═══ ESTRATTO DELLA FONTE ═══
Pochi mesi dopo essere entrato in carica, nel novembre del 1997, Blair ebbe un duro scontro sull’Iraq con il presidente francese Jacques Chirac, sostenendo un’azione militare a sostegno delle ispezioni dell’Onu, cui Chirac era invece contrario. A quel tempo, vi era un notevole accordo tra le fonti di intelligence, comprese quelle al servizio dell’Onu, sulla crescente disponibilità di armi di distruzione di massa da parte di Saddam.

 

Per tutto il 2002 Blair rimase in stretto contatto con Bush, cercando di convincerlo che vi erano forti probabilità di poter condurre un intervento sotto le bandiere dell’Onu e che altri leader europei si sarebbero uniti all’iniziativa. Bush si convinse di questa strategia, ma una parte del suo governo, segnatamente Donald Rumsfeld e Dick Cheney, era in favore in un intervento unilaterale.

 

Quando divenne evidente che né l’Onu né l’Unione Europea si sarebbero mosse, Blair si trovò di fronte a una difficile scelta: appoggiare gli americani in un’azione in cui credeva, o voltare le spalle a quello che considerava un pericolo concreto per il mondo. Così, di fronte alle barriere innalzate da altri governi europei, Blair offrì il sostegno della Gran Bretagna, anche se la spinta all’invasione venne dagli Stati Uniti, e lo fece avendo preso in considerazione le informazioni a sua disposizione.

 

Nei vari commenti sulla vicenda, non si menziona mai il fatto che Saddam avesse già usato armi chimiche in due occasioni, nella guerra con l’Iran e contro le “Guernica” del Kurdistan, e che vi fosse un consenso generalizzato sul continuo incremento del suo arsenale, soprattutto dal settembre del 2002.

 

Anche il dottor David Kelly, il presunto informatore dei servizi segreti che poi si suicidò sotto il fuoco incrociato di governo e giornalisti, all’inizio del 2003 era convinto che le armi fossero così ben nascoste che difficilmente si sarebbero potute trovare e che l’intervento militare fosse l’unico modo di trattare con Saddam, come riferito dalla sorella alla Commissione Hutton che investigava sulla sua morte.

 

Se Winston Churchill fosse stato sottoposto alla pressione investigativa e all’antagonismo mediatico di Tony Blair, questo articolo sarebbe scritto in tedesco. Il dibattito strumentale sull’Iraq scaturisce dall’irresponsabilità di una generazione di giornalisti che considera come proprio esclusivo compito cogliere in castagna i politici sulle discrepanze tra ciò che è stato detto e ciò che è realmente accaduto. È un gioco sciocco e pericoloso, ma è improbabile che ne possa essere svelata la sconsideratezza, perché questa monolitica cultura mediatica si propone come una questione di democrazia.
═══ MATERIALE FORNITO ═══
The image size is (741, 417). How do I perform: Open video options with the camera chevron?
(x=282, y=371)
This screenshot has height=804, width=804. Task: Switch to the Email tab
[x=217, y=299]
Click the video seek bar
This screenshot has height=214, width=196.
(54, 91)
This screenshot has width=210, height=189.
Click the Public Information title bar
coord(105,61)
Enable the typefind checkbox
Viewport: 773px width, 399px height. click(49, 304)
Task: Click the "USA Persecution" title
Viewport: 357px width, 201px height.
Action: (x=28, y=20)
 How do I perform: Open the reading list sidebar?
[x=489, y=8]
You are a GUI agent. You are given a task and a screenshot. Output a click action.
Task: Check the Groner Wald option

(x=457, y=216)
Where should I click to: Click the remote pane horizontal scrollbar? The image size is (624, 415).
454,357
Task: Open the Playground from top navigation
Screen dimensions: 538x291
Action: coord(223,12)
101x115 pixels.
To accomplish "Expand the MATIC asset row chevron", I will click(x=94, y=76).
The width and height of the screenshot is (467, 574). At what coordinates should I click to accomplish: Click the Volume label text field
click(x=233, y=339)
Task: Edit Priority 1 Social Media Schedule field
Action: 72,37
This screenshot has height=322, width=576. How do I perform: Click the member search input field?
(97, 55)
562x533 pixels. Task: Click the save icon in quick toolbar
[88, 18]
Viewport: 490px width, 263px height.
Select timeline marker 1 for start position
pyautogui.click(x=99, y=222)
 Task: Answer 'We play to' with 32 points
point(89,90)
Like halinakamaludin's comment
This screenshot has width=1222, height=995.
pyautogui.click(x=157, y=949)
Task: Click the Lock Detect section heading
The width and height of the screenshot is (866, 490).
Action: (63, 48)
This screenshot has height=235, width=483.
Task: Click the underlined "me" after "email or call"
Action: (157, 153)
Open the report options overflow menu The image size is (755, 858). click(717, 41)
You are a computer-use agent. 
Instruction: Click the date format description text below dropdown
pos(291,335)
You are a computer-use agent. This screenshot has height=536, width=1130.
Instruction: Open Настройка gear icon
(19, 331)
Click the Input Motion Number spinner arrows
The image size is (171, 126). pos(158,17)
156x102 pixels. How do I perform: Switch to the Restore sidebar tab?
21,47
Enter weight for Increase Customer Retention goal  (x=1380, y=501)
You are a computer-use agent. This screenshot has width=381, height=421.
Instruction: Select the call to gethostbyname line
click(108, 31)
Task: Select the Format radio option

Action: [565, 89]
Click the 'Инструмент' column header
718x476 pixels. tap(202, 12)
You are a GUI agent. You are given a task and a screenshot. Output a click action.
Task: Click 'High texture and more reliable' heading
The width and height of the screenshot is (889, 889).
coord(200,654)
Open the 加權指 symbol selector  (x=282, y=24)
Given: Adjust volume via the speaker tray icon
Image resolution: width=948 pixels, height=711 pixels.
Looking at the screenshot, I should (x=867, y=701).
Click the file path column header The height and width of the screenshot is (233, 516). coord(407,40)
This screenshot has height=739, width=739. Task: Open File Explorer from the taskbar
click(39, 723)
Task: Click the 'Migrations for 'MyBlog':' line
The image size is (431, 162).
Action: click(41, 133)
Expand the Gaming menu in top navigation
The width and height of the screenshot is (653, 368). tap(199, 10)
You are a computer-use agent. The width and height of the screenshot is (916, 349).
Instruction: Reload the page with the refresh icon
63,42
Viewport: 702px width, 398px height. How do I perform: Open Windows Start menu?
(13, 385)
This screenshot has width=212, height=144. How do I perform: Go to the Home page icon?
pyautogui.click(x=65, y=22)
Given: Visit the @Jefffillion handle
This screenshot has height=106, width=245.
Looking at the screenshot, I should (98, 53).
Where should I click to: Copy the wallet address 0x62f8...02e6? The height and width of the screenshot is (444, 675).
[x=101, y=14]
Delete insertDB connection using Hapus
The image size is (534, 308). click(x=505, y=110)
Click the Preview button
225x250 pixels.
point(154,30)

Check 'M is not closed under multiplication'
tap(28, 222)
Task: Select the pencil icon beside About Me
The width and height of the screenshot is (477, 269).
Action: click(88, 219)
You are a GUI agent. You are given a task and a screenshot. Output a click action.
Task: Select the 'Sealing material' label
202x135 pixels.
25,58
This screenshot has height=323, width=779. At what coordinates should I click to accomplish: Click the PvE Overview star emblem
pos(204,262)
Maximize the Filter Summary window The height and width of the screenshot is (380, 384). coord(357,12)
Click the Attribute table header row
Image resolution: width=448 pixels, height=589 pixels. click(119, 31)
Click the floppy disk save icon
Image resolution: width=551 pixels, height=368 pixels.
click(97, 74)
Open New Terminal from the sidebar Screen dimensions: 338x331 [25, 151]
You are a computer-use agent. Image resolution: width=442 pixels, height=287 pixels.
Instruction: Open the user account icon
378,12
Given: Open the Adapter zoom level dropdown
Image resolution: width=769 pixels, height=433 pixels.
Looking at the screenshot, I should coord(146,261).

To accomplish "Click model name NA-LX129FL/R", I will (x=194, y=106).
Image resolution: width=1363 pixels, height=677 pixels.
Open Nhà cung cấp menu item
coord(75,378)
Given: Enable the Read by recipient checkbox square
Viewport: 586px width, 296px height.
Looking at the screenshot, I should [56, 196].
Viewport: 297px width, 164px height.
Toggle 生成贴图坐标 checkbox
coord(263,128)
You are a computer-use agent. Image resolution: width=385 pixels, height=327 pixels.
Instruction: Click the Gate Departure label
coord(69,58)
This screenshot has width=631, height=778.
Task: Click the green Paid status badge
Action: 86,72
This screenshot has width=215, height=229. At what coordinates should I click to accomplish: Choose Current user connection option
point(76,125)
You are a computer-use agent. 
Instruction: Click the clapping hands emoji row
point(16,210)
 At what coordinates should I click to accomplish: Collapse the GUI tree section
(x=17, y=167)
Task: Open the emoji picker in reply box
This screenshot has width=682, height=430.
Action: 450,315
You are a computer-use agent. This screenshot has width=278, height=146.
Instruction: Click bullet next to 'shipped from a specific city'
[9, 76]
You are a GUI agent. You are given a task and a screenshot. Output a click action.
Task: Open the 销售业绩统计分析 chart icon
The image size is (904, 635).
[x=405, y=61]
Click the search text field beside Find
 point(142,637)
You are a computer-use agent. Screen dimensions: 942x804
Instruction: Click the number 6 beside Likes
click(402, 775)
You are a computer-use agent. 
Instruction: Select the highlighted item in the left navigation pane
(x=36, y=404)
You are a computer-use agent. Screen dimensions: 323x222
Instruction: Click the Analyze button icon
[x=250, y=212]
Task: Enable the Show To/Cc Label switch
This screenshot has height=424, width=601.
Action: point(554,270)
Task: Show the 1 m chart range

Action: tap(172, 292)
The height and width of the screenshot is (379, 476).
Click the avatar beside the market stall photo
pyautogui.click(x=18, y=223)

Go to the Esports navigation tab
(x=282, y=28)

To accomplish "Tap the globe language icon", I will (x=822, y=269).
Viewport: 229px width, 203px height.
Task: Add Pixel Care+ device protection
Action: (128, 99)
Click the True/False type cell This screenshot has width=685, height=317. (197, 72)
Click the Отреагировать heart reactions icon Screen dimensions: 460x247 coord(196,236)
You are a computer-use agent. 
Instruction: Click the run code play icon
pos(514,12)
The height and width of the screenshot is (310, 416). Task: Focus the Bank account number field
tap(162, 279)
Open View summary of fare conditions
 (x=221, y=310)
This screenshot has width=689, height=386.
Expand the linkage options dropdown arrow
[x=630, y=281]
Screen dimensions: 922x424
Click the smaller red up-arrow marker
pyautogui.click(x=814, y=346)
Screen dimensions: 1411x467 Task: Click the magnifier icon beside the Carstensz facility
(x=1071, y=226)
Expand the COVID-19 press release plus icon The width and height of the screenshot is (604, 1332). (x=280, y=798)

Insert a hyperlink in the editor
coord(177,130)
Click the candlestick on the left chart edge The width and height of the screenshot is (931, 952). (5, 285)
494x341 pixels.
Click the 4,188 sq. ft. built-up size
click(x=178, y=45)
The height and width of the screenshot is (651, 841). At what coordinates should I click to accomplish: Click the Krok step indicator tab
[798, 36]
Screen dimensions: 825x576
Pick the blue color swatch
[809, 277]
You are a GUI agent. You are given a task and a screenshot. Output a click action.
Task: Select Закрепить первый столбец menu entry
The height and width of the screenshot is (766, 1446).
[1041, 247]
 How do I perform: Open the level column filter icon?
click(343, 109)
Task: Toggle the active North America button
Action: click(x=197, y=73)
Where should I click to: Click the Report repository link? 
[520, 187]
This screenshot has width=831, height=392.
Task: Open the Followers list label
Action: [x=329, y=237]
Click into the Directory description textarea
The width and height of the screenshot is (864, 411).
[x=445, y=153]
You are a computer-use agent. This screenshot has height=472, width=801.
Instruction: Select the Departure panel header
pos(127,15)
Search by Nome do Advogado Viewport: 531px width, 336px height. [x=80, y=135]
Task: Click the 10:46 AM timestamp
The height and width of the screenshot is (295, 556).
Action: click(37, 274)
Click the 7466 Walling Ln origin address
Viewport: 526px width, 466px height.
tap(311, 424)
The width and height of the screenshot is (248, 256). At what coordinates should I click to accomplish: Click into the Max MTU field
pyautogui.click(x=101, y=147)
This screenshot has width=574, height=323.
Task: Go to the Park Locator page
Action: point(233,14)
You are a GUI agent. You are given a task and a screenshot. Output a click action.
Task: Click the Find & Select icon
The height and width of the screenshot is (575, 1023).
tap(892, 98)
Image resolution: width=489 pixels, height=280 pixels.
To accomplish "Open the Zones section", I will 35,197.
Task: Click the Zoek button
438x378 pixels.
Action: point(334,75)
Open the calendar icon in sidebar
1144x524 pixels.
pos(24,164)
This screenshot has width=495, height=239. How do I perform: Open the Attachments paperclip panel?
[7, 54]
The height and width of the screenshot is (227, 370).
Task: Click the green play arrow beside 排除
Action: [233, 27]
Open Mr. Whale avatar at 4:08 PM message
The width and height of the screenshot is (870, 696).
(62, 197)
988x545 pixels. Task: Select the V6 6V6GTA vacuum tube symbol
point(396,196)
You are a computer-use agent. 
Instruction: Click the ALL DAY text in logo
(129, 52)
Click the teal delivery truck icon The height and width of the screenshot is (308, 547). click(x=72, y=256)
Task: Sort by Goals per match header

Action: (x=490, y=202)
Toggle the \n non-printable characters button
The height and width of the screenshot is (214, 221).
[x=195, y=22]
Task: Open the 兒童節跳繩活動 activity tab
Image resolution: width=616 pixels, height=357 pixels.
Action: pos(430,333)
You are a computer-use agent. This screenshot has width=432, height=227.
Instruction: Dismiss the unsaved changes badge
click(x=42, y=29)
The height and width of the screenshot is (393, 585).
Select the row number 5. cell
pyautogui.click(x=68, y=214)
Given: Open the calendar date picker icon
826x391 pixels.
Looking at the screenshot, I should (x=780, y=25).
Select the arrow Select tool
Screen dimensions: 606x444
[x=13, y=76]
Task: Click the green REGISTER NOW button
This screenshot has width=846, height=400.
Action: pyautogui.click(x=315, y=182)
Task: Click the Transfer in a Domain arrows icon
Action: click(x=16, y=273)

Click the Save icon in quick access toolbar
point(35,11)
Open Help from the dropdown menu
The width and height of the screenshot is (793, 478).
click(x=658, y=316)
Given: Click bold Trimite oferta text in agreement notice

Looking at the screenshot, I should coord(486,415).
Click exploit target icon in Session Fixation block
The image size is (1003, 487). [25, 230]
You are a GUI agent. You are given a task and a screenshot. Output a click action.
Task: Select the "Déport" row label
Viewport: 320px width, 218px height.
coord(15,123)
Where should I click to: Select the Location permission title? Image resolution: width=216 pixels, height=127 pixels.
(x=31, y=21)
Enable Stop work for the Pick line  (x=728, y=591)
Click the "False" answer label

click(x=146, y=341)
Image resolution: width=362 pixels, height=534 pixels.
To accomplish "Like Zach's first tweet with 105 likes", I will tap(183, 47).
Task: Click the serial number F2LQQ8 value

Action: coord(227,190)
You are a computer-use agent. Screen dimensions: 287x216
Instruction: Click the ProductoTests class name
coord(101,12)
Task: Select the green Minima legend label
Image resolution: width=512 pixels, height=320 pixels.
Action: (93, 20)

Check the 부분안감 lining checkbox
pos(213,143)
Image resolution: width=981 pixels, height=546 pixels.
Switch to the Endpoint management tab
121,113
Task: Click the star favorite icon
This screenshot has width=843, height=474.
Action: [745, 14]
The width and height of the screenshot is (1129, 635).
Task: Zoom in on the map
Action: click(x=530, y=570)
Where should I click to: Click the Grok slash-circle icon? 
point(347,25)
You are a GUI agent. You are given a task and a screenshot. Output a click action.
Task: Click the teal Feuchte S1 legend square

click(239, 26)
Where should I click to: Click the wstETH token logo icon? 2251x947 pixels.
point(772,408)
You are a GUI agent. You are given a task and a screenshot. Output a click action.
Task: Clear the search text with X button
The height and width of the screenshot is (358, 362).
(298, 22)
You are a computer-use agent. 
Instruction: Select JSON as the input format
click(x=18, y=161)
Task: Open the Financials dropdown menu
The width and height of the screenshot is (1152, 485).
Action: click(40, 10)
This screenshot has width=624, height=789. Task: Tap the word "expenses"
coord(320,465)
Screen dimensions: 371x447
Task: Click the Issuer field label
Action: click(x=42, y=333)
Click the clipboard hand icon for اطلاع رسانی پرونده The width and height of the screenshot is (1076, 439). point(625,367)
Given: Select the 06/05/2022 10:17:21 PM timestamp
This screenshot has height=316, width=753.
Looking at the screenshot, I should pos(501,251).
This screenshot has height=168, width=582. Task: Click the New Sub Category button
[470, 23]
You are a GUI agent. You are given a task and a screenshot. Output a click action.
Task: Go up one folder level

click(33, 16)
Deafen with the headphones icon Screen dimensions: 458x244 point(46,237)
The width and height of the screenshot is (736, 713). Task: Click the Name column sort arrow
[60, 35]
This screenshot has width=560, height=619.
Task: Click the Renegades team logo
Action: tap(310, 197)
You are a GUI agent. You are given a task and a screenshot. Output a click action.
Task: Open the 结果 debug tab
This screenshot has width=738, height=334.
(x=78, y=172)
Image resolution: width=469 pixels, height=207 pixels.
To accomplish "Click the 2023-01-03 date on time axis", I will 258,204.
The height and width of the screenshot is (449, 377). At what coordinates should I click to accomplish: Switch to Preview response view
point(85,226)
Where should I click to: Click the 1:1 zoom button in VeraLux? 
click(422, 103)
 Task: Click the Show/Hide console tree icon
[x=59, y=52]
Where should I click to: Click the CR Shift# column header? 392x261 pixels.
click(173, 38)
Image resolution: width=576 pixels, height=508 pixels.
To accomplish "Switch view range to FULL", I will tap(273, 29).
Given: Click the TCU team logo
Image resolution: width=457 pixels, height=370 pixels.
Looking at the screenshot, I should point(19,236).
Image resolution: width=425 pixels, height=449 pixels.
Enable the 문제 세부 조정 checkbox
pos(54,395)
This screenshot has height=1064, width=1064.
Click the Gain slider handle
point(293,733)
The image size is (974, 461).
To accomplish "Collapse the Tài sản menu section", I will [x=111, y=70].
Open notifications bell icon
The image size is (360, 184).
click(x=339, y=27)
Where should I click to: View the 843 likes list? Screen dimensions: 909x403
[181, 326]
═══
COMPITO ASSEGNATO 1 - Secondo l'estratto, con quale presidente ebbe Blair un duro scontro sull'Iraq nel novembre del 1997?
COMPITO ASSEGNATO 2 - Trascrivi il passo dell'estratto tra "Anche il dottor" e "sulla sua morte.", inclusi, sostituendo "sorella" con "madre".

SPAZIO RISPOSTA 1 - Con il presidente francese Jacques Chirac.

SPAZIO RISPOSTA 2 -
Anche il dottor David Kelly, il presunto informatore dei servizi segreti che poi si suicidò sotto il fuoco incrociato di governo e giornalisti, all’inizio del 2003 era convinto che le armi fossero così ben nascoste che difficilmente si sarebbero potute trovare e che l’intervento militare fosse l’unico modo di trattare con Saddam, come riferito dalla madre alla Commissione Hutton che investigava sulla sua morte.